_BRIEF A_
In the rows, take everything from the line with "Pick the 'wedding" down to the end of the rows, and rename "suggestion" to "option" while keeping all else the same. Leave the pictures out of your answer.

_GIVEN TEXT_
▬▬▬▬▬▬

John Elwood briefly reviews Monday’s relists

This week’s installment of Relist Watch will be unlike any one you’ve ever read. Most of them read like they were written by some unshaven lout in his basement wearing sweatpants. By contrast, this one actually was written by an unshaven lout in his basement wearing sweatpants. So while this post may be bad as ever, at least it’s authentic.

Practically nothing has happened since our last installment. This week, the Supreme Court found its replacement for Mathena v. Malvo, 18-217, involving a question about whether the Eighth Amendment requires a judge imposing sentence to make a finding that a juvenile is permanently incorrigible before imposing a sentence of life without parole. All the other relisted cases presenting the same issue are now on hold. And I was half right about Pittman v. Harris, 19-466, a first-time relist involving the proper summary judgment standard in a qualified immunity case. I was right that the court would not grant review in the case. But I was wrong that some sort of opinion would be forthcoming: Instead, the court noted in just a single sentence that Justice Samuel Alito “would grant the petition for a writ of certiorari.”  All the rest of last week’s relists are back — and I suspect we’ll be seeing opinions in some of them soon.

▬▬▬▬▬▬

_BRIEF B_
Go on with the Relist Watch post about Monday's relists from where it stops.

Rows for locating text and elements
▬▬▬▬▬▬

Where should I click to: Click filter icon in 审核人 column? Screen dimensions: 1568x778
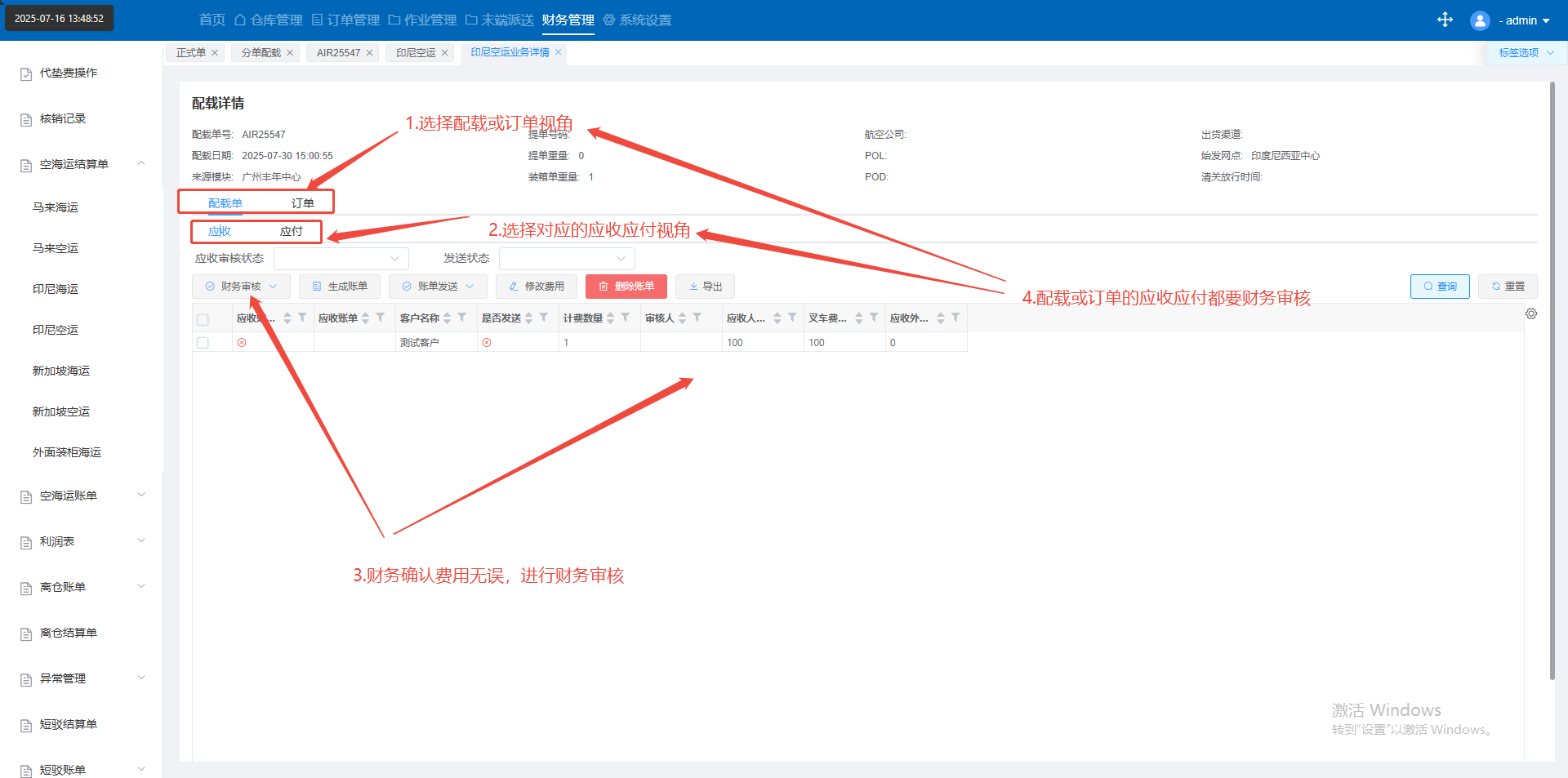(x=697, y=318)
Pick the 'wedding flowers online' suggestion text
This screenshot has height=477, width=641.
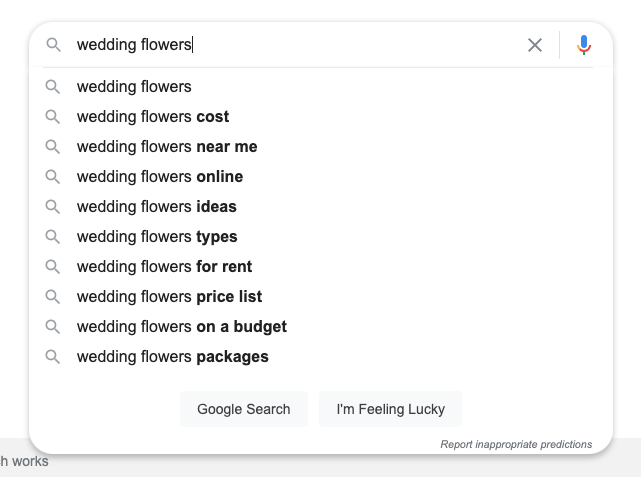[x=160, y=177]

▬▬▬▬▬▬

_ANSWER A_
Pick the 'wedding flowers online' option text
This screenshot has height=477, width=641.
[x=160, y=177]

_ANSWER B_
Two new relists this week. First up is Archdiocese of Washington v. Washington Metropolitan Area Transit Authority, 18-1455. If its facts read like a law-school exam hypothetical, it’s because they already have been used for that very purpose. WMATA, the entity responsible for running the capital city’s worldclass transit system, has a number of advertising guidelines. Guideline 12 prohibits “[a]dvertisements that promote or oppose any religion, religious practice or belief.” As Christmas 2017 was approaching, the Archdiocese of Washington sought to advertise its “Find the Perfect Gift” campaign on the exterior of the buses WMATA operated. Its proposed advertisement depicted the silhouette of three shepherds and sheep accompanied by the message: “Find the Perfect Gift.” Although WMATA accepts a wide variety of advertisements, including secular advertisements addressing Christmas and charitable giving, it refused to run the Archdiocese’s advertisement because of its policy prohibiting advertisements that promote or oppose religion or reflect a religious perspective. Then-Judge Brett Kavanaugh was on the panel of the U.S. Court of Appeals for the D.C. Circuit that heard argument, but he moved to his current position soon afterwards. The remaining two judges then upheld WMATA’s policy, holding that it was a constitutional viewpoint-neutral restriction that was consistent with the purposes of the nonpublic forum.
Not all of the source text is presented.